For students looking for a study break, there is a new option on campus—massage chairs.

“The massage chair was ordered last year and arrived at the end of the academic year. It replaced three older and broken down chairs,” wrote Tom Szigethy, associate dean and director of the Duke Student Wellness Center. “The purpose was to assist students, let them relax and get a massage to de-stress from their day.”

There are currently three massage chairs available for student use—one on East Campus and two on West Campus—with an additional one expected to be added to West Campus soon, Szigethy noted.

The Oasis in Bell Tower residence hall, which is the Student Wellness Center’s home on East Campus, is offering several ways for students to evaluate and improve their personal wellness.

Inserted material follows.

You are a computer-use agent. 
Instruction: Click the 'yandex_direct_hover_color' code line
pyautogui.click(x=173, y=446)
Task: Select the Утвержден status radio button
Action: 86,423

“I think the chair gives students a reason to stop by the Wellness Center and then they see all of the other elements to the Wellness Center and realize all that is at their fingertips—so they stay and check out many different aspects to wellness at the center like aromatherapy, Chinese baoding balls, Indian singing bowls and wellness artwork, to name a few,” Szigethy wrote.

The Wellness Center has received good feedback on the chair so far, Szigethy noted. First-year Axel Herrera Ramos said that she has enjoyed it.

“I’ve been a couple of times this year,” Ramos said. “I had gone there initially to get some information, but after that, [the massage chair] is basically why I went."

He noted that he sometimes visits the Wellness Center to use the massage chair after a workout. 

The Wellness Center plans to capitalize on the popularity of massage chairs with students by adding one to the Oasis room in the West Campus Wellness building as well, Szigethy explained. 

The two massage chairs currently on West Campus can be found in Wannamaker Quadrangle, where they are part of a yoga/meditation room. They were added during extensive renovations to the dorm this past summer. Wannamaker is also home to The Well, an upperclassmen residential learning community focused on supporting student wellness.

Last year, amidst an effort to utilize excess surplus funds, Duke Student Government considered the purchase of massage chairs for student use.

"The DSG Senate allocated $10,000 plus tax for massage chairs, but the purchase was not completed,” wrote DSG Executive Vice President Ilana Weisman, a senior, in an email.

Those funds have not been allocated otherwise while DSG internally deliberates whether or not to complete the purchase, Weisman noted.